> [BRIEF A]
Which pending RFC does the forum thread on model parallelism in TVM name?
> [BRIEF B]
Pick up the forum thread on model parallelism in TVM after its final post and write the next reply.

(SUPPLIED TEXT begins)

@tqchen@jroesch
Would you like to add comments for this topic?
Big model is AI trend. If TVM community didn’t have plan to support inference of model parallelsim, can you comment upon the technique feasibility?
this topic is very interesting, currently we have a pending RFC/PR([RFC] Compute graph pipeline with new subgraph executor) related Model parallelism , it not designed for model papalism but it do some of the work what model parallelism ask like horizon split model, pipeline execution, reduce memory requirement, cross device memory movement, with tvm RPC help, the device/target also can be distributed.
I think it should can help for large model deploy, after just by pass communication operator.
@hjiang
Thanks for your suggestion.
Yes, we really consider this method: split computation graph and offload these sub computation graph to different device.
The drawback of this method is: It’s not scalable and some large model like GPT2 has the mechanism of model parallelism for inference inherently.
@yezhouhai Could you sharing some information about how framework like PyTorch handles parallel inference? More specifically, who is responsible for specifying part of model to a device?

(SUPPLIED TEXT ends)
(EXTRACTED MATERIAL begins)

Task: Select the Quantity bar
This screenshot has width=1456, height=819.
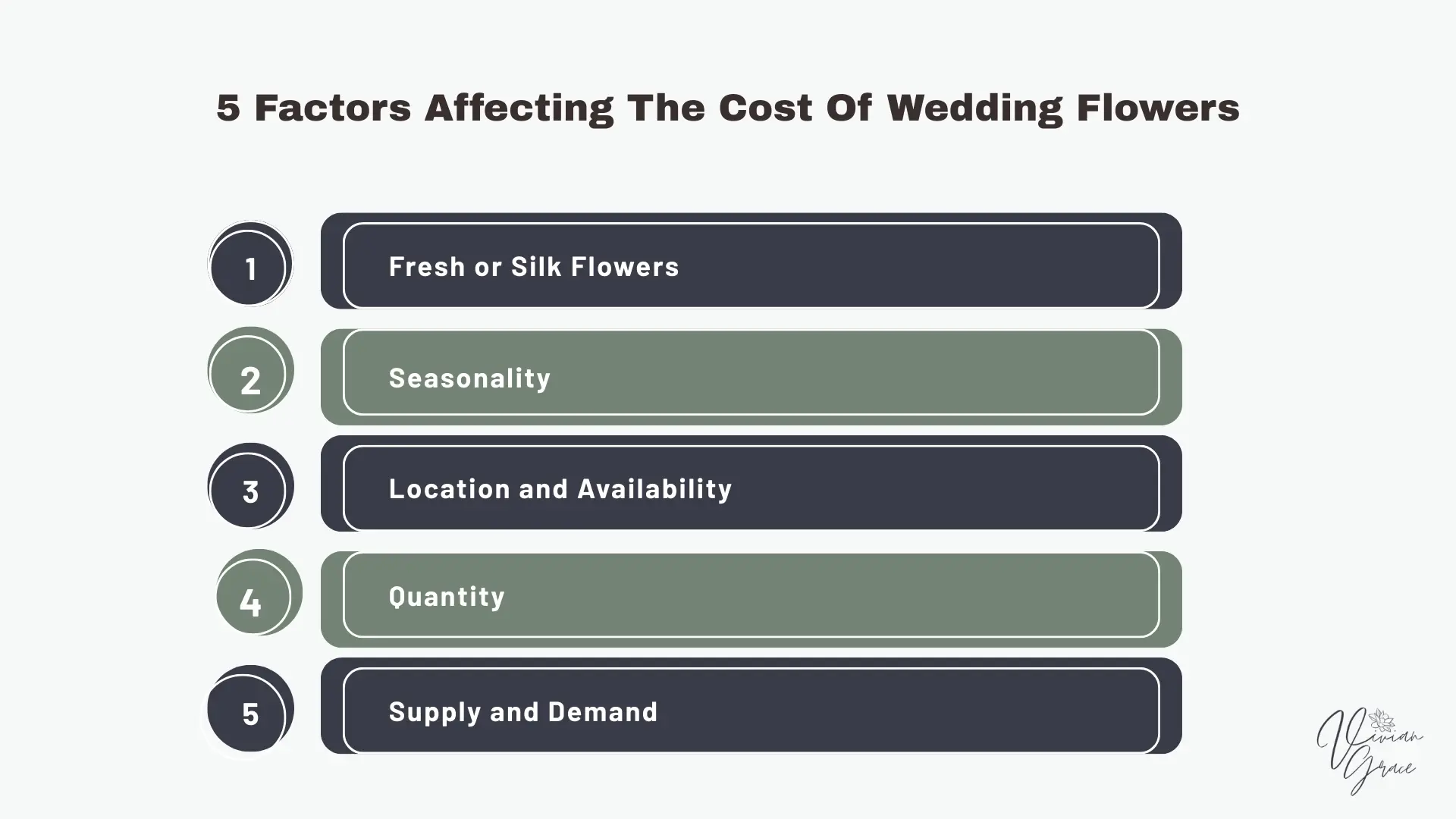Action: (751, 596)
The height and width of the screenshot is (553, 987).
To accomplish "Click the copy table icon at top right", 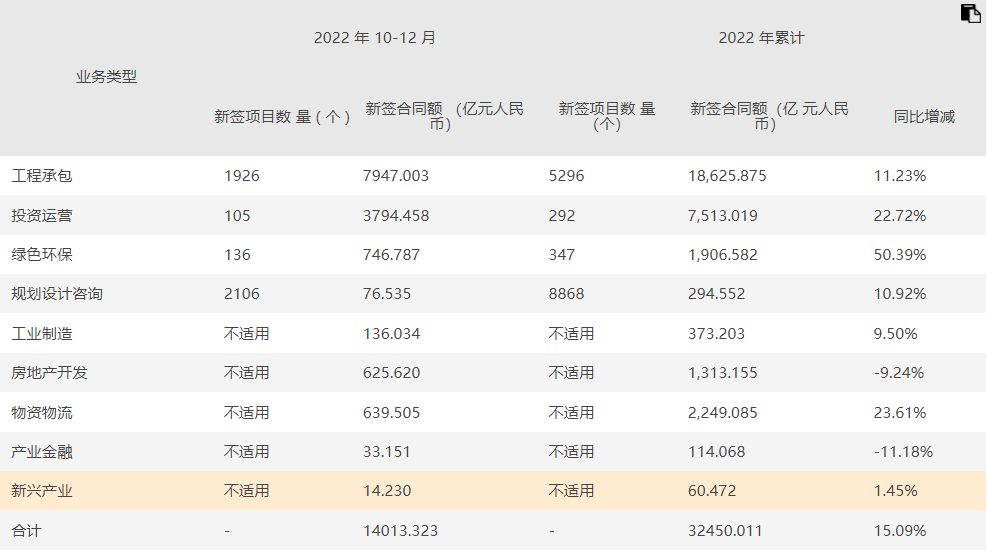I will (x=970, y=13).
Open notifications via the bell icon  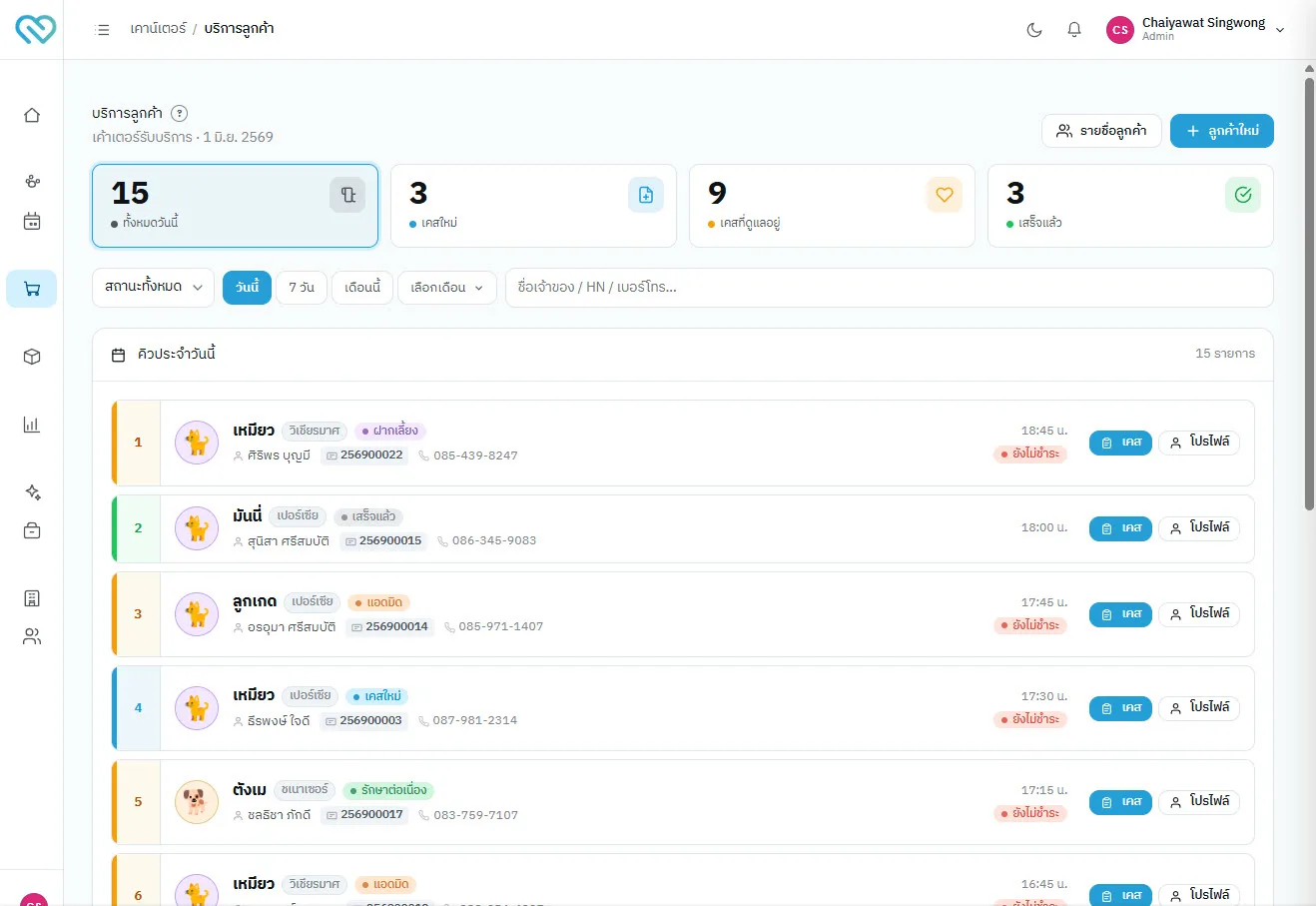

(EXTRACTED MATERIAL ends)

> [WRITTEN RESPONSE A]
[RFC] Compute graph pipeline with new subgraph executor

> [WRITTEN RESPONSE B]
PyTorch use DDP component to handle distributed training/inference. It provides communitive primitives or DDP optimizer. It’s user’s responsiblity to split model.
We finally successfully enabled model paralllism of inference with TVM.
Steps:
hook PyTorch DDP primitives because allreduce or allgather in PyTorch are API. They are not operator can’t be captured by jit trace. Instead, I replace them with dummy operators (allreduce, allgather) in PyTorch aten (very few lines. 8 lines).
Then torch.jit.trace/script can capture allreduce/allgather operator in model.
Add allreduce/allgather op support in tvm. It means you need to integrate communication library into tvm. It really take many engineering work for this step.
For Step 1,2, maybe there’s eaiser way to add allreduce/allgather operator in relay graph.